John Franklin Burns v. Dr. George Beto, Director, Texas Department of Corrections

371 F.2d 598
CourtCourt of Appeals for the Fifth Circuit
DecidedJanuary 30, 1967
Docket23201
StatusPublished
Cited by39 cases

This text of 371 F.2d 598 (John Franklin Burns v. Dr. George Beto, Director, Texas Department of Corrections) is published on Counsel Stack Legal Research, covering Court of Appeals for the Fifth Circuit primary law. Counsel Stack provides free access to over 12 million legal documents including statutes, case law, regulations, and constitutions.

Bluebook
John Franklin Burns v. Dr. George Beto, Director, Texas Department of Corrections, 371 F.2d 598 (5th Cir. 1967).

Opinions

RIVES, Circuit Judge.

Burns, the appellant, is confined in the Texas State Penitentiary at Huntsville, Texas, under sentence of death. Upon his trial on January 15, 1964, in Criminal District Court No. 2 of Harris County, Texas, for the murder of Jessie Odum, there was admitted in evidence over his objection his written statement admit[600]*600ting in effect that he killed Odum. The jury found him guilty of murder with malice and assessed his punishment at death. The judgment of conviction was affirmed by the Court of Criminal Appeals of Texas.1 Subsequently, Burns was sentenced on June 3, 1965, by the Texas district court in which he was tried, to be executed on August 5, 1965 by death in the electric chair.

On July 20, 1965 Burns filed his application for habeas corpus and for a stay of execution in the United States District Court for the Southern District of Texas. That court stayed his execution until November 15, 1965 to afford him an opportunity to file his application for ha-beas corpus with the Texas Court of Criminal Appeals which was due to reconvene on October 4, 1965. On October 11, 1965 the Texas Court of Criminal Appeals denied without written opinion leave to file application for habeas corpus and stay of execution. Burns then renewed his prayer for habeas corpus to the federal district court. After response by the appellee, the district court found “an evidentiary hearing not to be required under the teachings of Townsend v. Sain, 372 U.S. 293, 83 S.Ct. 745, 9 L.Ed.2d 770 (1963),” and heard the case upon the criminal trial record. The district court wrote an extended opinion and dismissed the application for habeas corpus.
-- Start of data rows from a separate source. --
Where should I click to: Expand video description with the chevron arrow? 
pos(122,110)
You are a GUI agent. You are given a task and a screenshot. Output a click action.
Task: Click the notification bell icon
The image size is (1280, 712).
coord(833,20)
On this appeal Burns’ counsel raises two issues. First, he argues that the introduction at the conclusion of the evidence of photographs of the body of the deceased and of the bloody hands of Burns constituted a denial of due process. Second, he insists that the introduction of Burns’ confession into evidence violated due process for a number of different reasons, hereafter discussed.

Photographs.

In the case of each photograph, the photographer testified, in substance, that it truly and accurately represented that which it purported to depict. The district court then declined to permit Burns’ counsel to examine the photographer on voir dire. Counsel thereafter declined to cross-examine the photographer. Clearly, the refusal to permit voir dire examination presents no constitutional problem.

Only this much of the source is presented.